Biden says Trump's `toxic tongue' linked to U.S. mass shootings

Published 08/07/2019, 10:27 AM
© Reuters. Democratic 2020 presidential candidates speak at the UnidosUS Annual Conference in San Diego

By Tim Reid and Harriet McLeod

LOS ANGELES/CHARLESTON, S.C. (Reuters) - Democratic presidential front-runner Joe Biden on Wednesday accused Republican President Donald Trump of fueling the white supremacy blamed for several U.S. mass shootings, as Trump prepared to visit two cities hit by massacres last weekend.

"In both clear language and in code, this president has fanned the flames of white supremacy in this nation," former Vice President Biden was expected to say in a speech in Burlington, Iowa, on Wednesday, according to excerpts released in advance.

One of his rivals for the Democratic presidential nomination, U.S. Senator Cory Booker, was planning to give his own speech on white nationalism and gun violence at the historically black South Carolina church where white supremacist Dylann Roof shot and killed nine people in 2015.

"These acts of hatred do not happen in a vacuum," Booker was expected to say at Emanuel African Methodist Episcopal Church in Charleston, according to his prepared remarks. "They are harvested only once they have been planted."

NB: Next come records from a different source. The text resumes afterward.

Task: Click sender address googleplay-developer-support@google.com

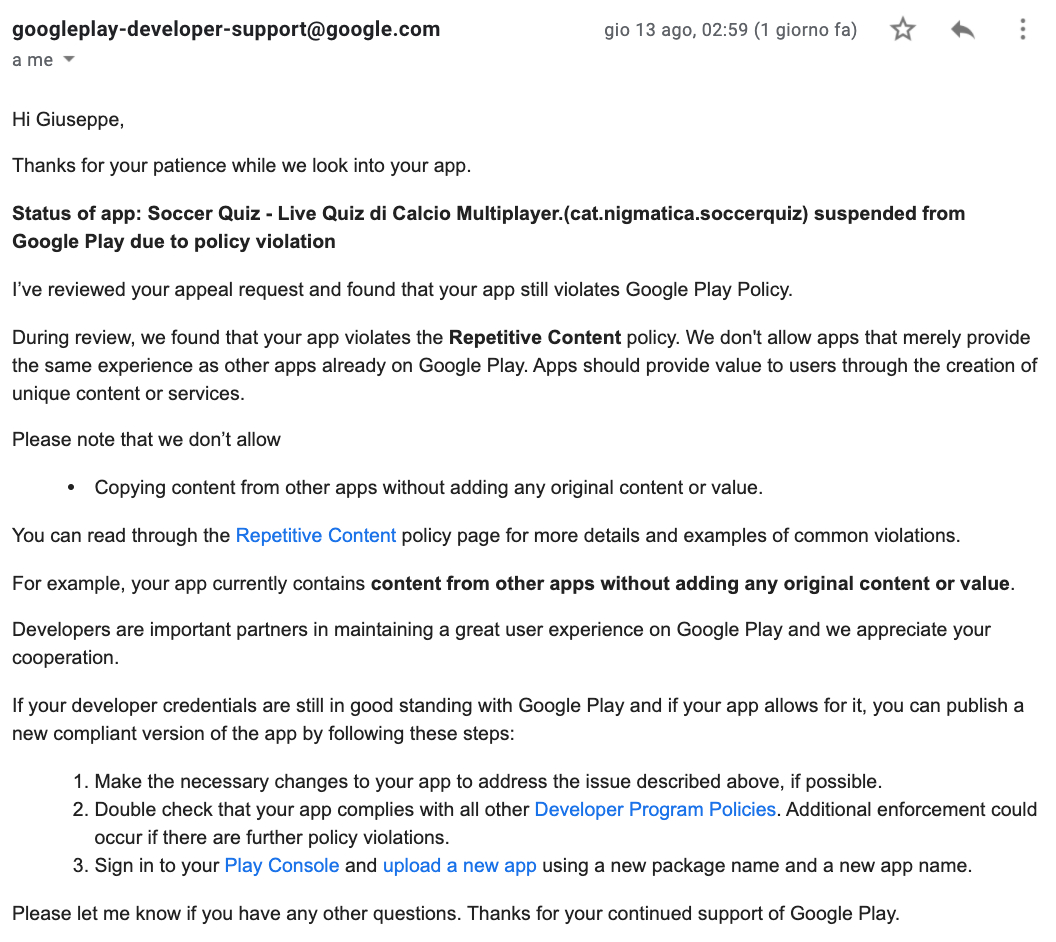Action: pos(226,29)
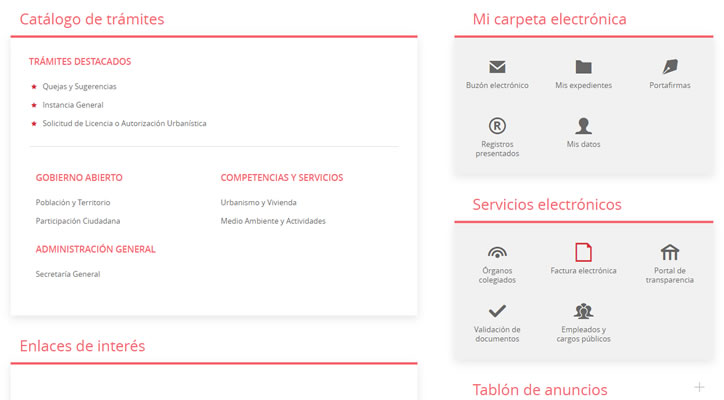Open the Quejas y Sugerencias link
The image size is (724, 400).
click(x=79, y=87)
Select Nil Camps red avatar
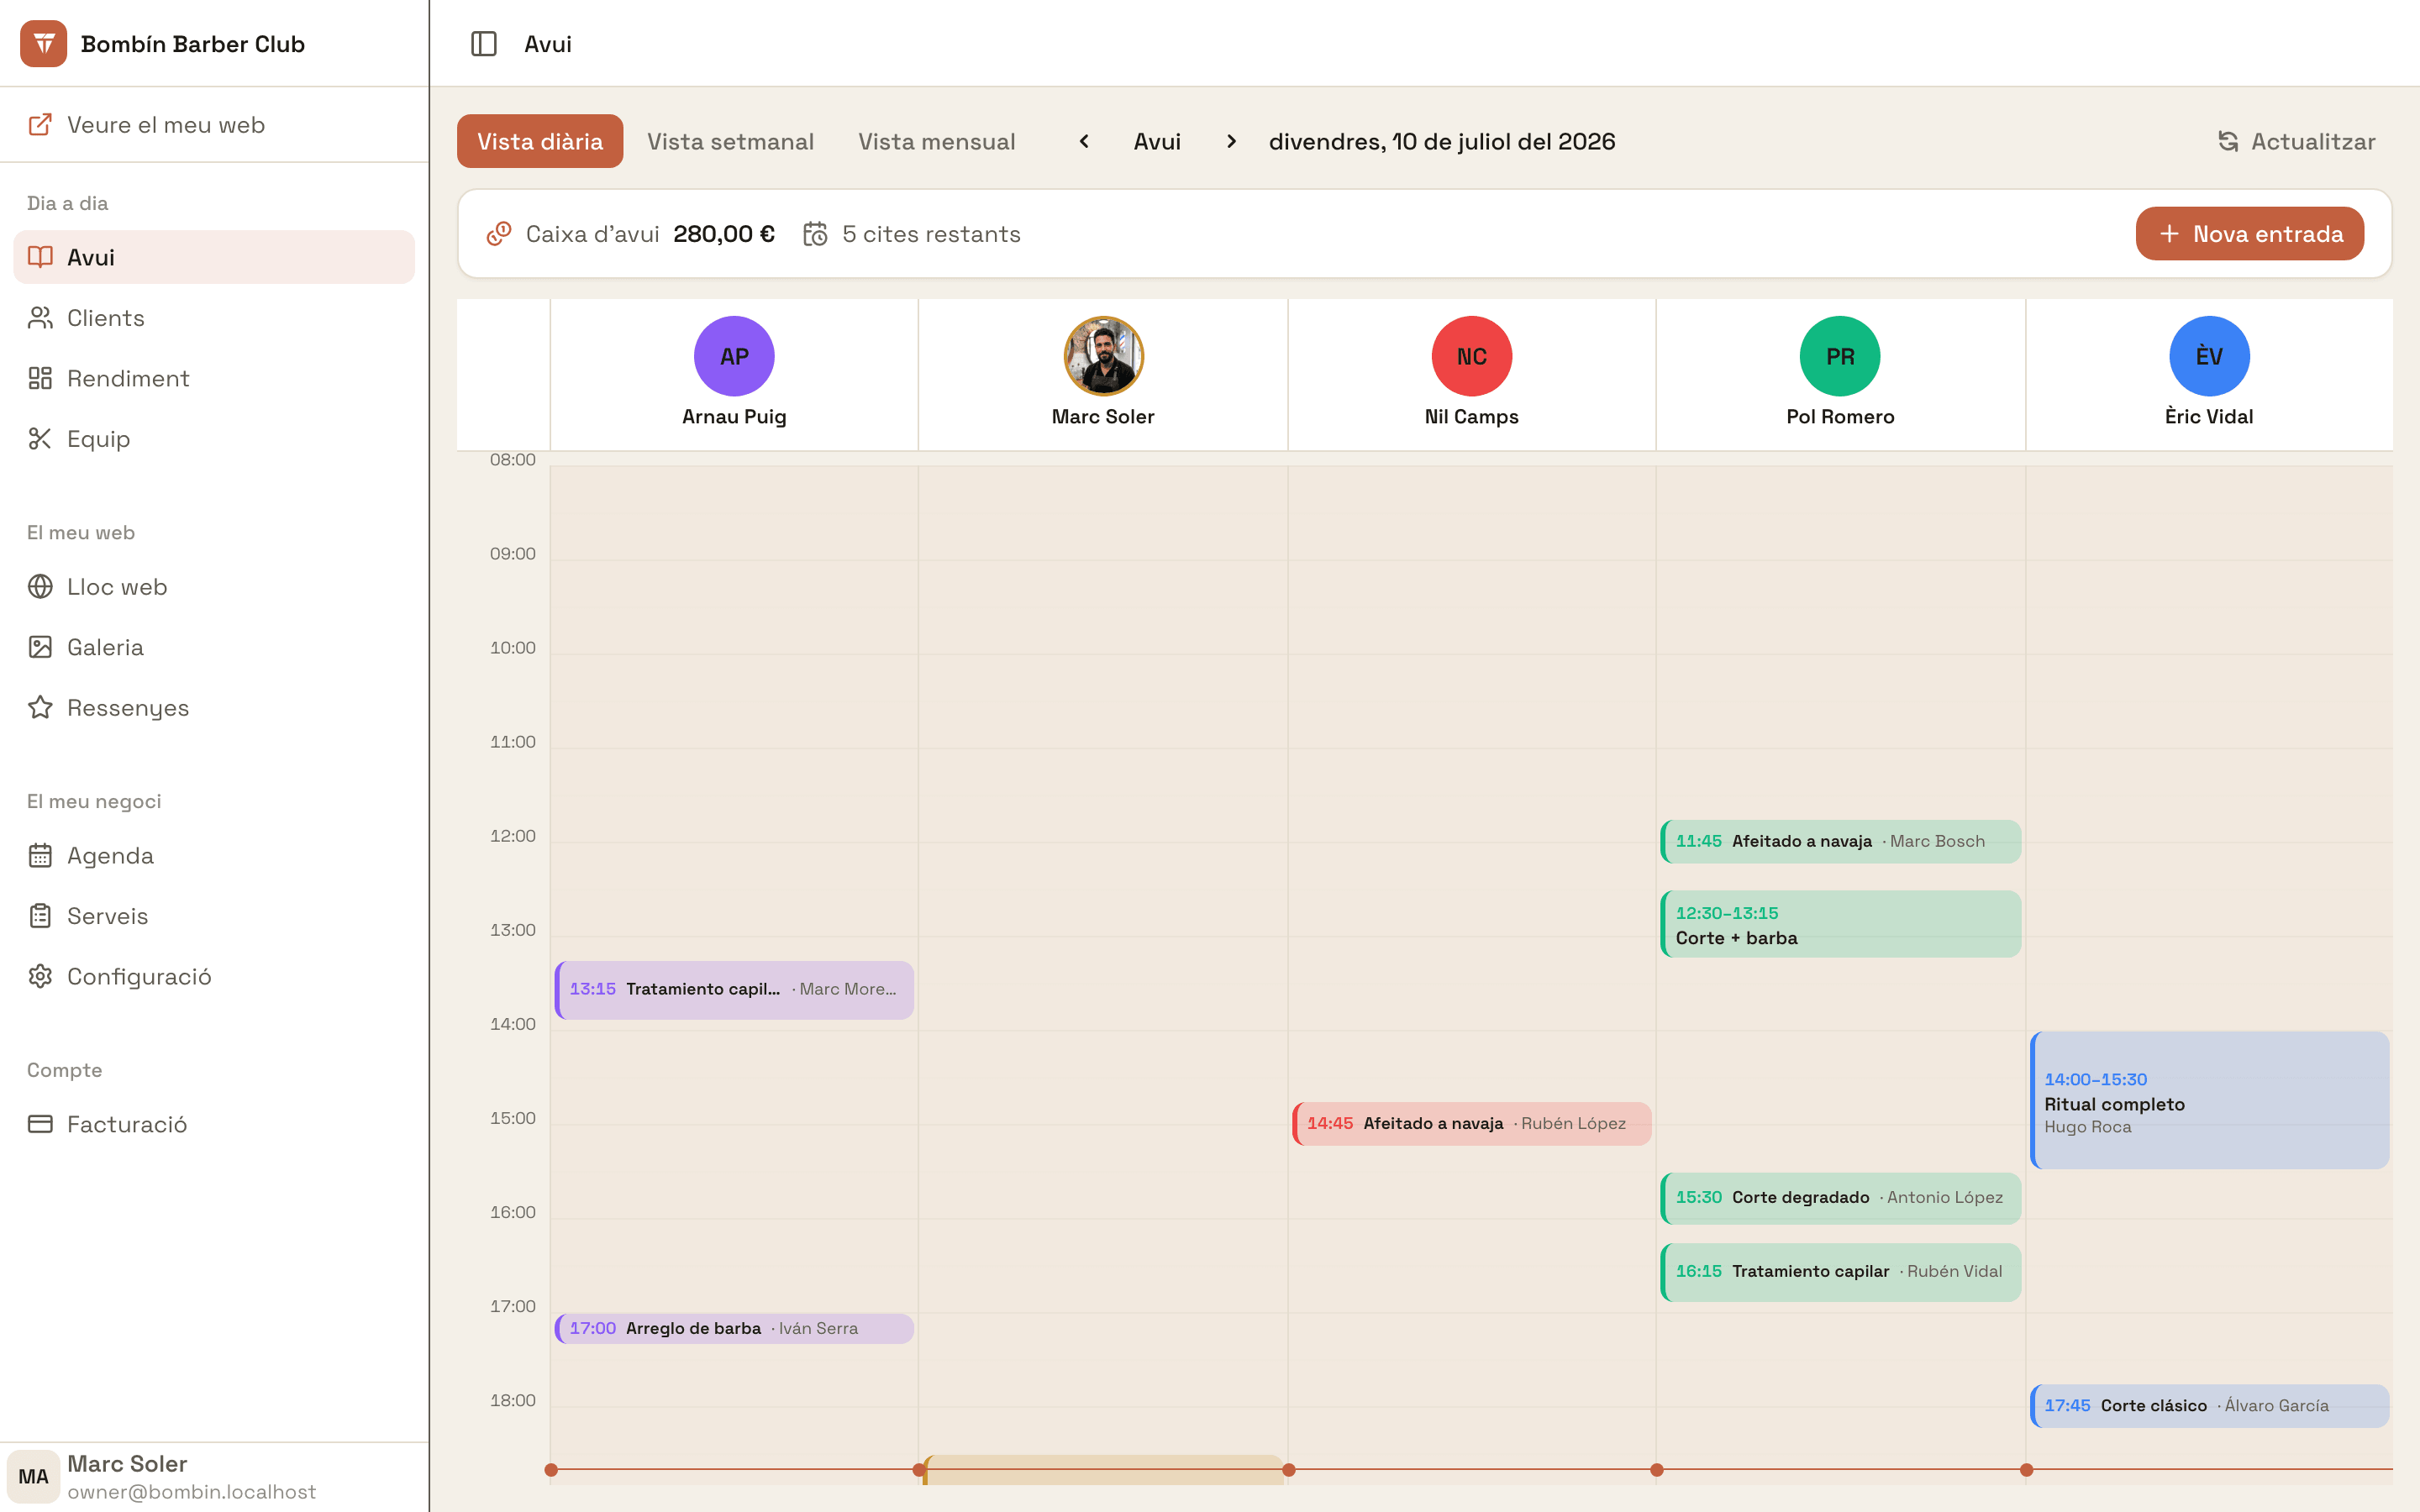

The speeches come amid intensifying criticism of what many say is incendiary rhetoric by Trump following back-to-back mass shootings this past weekend.

The president, who has insisted he is not a racist, said Americans must "condemn racism, bigotry and white supremacy" in a speech to the nation on Monday.

On Saturday, a gunman killed 22 people in El Paso, a Texas city on the border with Mexico. Law enforcement agencies say he was driven by hatred for Hispanics, citing an online manifesto apparently written by the shooter that was rife with anti-immigrant hatred.

In the second mass shooting 13 hours later, a gunman in Dayton, Ohio, fatally shot nine people, including his sister, before he was killed by police.

Trump's rhetoric, including calling Central Americans trying to enter the United States "an invasion," and his hard-line immigration policies have exposed him to condemnation since the El Paso shooting.

"How far is it from Trump's saying this 'is an invasion' to the shooter in El Paso declaring 'his attack is a response to the Hispanic invasion of Texas?' Not far at all," Biden was expected to say.

Trump aides deny his rhetoric was a cause of the shootings. In his national address, the president proposed reforming mental health laws, working with social media to detect possible mass shooters and keeping guns away from people considered potentially violent. But he stopped short of calling for major gun law reforms.

He plans to visit El Paso and Dayton on Wednesday.

Biden and Booker are among 24 candidates trying to become the nominee to take on Trump in next November's election.

Most of the Democrats have called for stricter gun laws, including universal background checks for purchases and banning assault-style weapons; Booker has also proposed requiring licenses to own firearms.

Biden was expected to invoke the rhetoric of previous Republican and Democratic presidents, including Republican George W. Bush and Democrat Bill Clinton, who he said "opposed hate".

In Iowa, Biden planned to say, "we have a president who has aligned himself with the darkest forces in the nation. We have a president with a toxic tongue who has publicly and unapologetically embraced a political strategy of hate, racism, and division."

In his prepared remarks, Booker rejected the debate over whether Trump is a racist, saying that what really matters is how people intend to address the problem.

© Reuters. Democratic 2020 presidential candidates speak at the UnidosUS Annual Conference in San Diego

"If the answer to the question, 'Do racism and white supremacy exist?' is yes, then the real question isn't who is or isn't a racist - but who is and isn't doing something about it," he planned to say.